=== TESTO SCELTO ===

Il successo scolastico dei figli degli italiani all’estero

Utilizzando dati derivanti da indagini campionarie realizzate in Francia, Svizzera e Australia[1], tre paesi che hanno costituito importanti mete dei flussi migratori dall’Italia, è stato possibile valutare la probabilità di ottenere un titolo di studio secondario superiore per le seconde generazioni italiane (individui nati nel paese di destinazione con entrambi i genitori nati in Italia) rispetto agli autoctoni (figli di genitori non immigrati) a parità di background familiare (ovvero, in funzione dei dati disponibili, stessa struttura familiare, pari condizioni economiche, uguale livello di istruzione, ecc.).

I principali risultati dell’analisi, mostrati in tavola 1, evidenziano profonde differenze tra le ondate migratorie più antiche e quelle più recenti in Francia e Australia. La probabilità di conseguire un diploma è superiore di circa il 25%[2] per i figli di francesi rispetto ai figli di italiani quando la data di nascita (e quindi, a fortiori, quella di immigrazione dei genitori) è antecedente al 1950; i figli di australiani nati prima del 1960 mostrano addirittura una probabilità doppia rispetto ai figli di italiani di pari età. Lo scenario si ribalta completamente per i nati in anni più recenti. Al netto del forte effetto delle caratteristiche della famiglia di origine, i figli di italiani mostrano una probabilità superiore del 17% in Francia, e doppia in Australia, di ottenere un diploma di scuola superiore rispetto ai pari età autoctoni. Anche in Svizzera, dove è stato possibile considerare solo coorti nate dopo il 1950, appare una probabilità quasi doppia per i figli di italiani di conseguire questo livello d’istruzione. I risultati sembrano confermarsi anche relativamente alla probabilità di ottenere un titolo di studio terziario, sebbene in Australia e Svizzera le differenze non sono supportate da una adeguata significatività statistica.

=== ELENCO DATI ===

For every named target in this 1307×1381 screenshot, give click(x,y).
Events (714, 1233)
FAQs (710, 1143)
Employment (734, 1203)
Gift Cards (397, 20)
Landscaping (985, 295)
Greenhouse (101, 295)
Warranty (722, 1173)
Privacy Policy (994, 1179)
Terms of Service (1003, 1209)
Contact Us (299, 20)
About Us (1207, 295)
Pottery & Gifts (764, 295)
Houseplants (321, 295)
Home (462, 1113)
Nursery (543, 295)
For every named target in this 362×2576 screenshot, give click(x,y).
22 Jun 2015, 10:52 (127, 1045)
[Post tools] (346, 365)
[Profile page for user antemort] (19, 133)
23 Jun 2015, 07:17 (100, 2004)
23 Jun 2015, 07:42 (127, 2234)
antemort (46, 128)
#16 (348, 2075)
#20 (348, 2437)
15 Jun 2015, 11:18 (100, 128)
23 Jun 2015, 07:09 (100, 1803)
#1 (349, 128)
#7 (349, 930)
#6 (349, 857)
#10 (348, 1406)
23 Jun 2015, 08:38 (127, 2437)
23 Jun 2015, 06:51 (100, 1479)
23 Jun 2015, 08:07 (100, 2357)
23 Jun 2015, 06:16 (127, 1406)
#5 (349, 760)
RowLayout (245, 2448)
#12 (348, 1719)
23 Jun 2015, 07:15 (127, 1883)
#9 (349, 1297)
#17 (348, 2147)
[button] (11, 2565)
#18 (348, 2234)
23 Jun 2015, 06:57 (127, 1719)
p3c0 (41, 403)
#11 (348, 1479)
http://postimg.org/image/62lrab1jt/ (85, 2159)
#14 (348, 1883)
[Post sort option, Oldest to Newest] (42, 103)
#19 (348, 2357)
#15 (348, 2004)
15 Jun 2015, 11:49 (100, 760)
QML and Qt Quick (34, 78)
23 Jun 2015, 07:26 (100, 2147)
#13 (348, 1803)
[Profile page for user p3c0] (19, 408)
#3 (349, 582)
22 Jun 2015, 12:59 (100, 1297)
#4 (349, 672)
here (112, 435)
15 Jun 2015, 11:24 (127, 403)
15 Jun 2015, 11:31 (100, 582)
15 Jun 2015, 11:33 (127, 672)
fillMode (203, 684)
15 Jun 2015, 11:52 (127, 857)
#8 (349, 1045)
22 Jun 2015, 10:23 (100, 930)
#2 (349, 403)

===

## CONSEGNA
Trascrivi per intero, senza alcuna modifica, il testo riportato sopra sul successo scolastico dei figli degli italiani all'estero.

## RISPOSTA
Il successo scolastico dei figli degli italiani all’estero

Utilizzando dati derivanti da indagini campionarie realizzate in Francia, Svizzera e Australia[1], tre paesi che hanno costituito importanti mete dei flussi migratori dall’Italia, è stato possibile valutare la probabilità di ottenere un titolo di studio secondario superiore per le seconde generazioni italiane (individui nati nel paese di destinazione con entrambi i genitori nati in Italia) rispetto agli autoctoni (figli di genitori non immigrati) a parità di background familiare (ovvero, in funzione dei dati disponibili, stessa struttura familiare, pari condizioni economiche, uguale livello di istruzione, ecc.).

I principali risultati dell’analisi, mostrati in tavola 1, evidenziano profonde differenze tra le ondate migratorie più antiche e quelle più recenti in Francia e Australia. La probabilità di conseguire un diploma è superiore di circa il 25%[2] per i figli di francesi rispetto ai figli di italiani quando la data di nascita (e quindi, a fortiori, quella di immigrazione dei genitori) è antecedente al 1950; i figli di australiani nati prima del 1960 mostrano addirittura una probabilità doppia rispetto ai figli di italiani di pari età. Lo scenario si ribalta completamente per i nati in anni più recenti. Al netto del forte effetto delle caratteristiche della famiglia di origine, i figli di italiani mostrano una probabilità superiore del 17% in Francia, e doppia in Australia, di ottenere un diploma di scuola superiore rispetto ai pari età autoctoni. Anche in Svizzera, dove è stato possibile considerare solo coorti nate dopo il 1950, appare una probabilità quasi doppia per i figli di italiani di conseguire questo livello d’istruzione. I risultati sembrano confermarsi anche relativamente alla probabilità di ottenere un titolo di studio terziario, sebbene in Australia e Svizzera le differenze non sono supportate da una adeguata significatività statistica.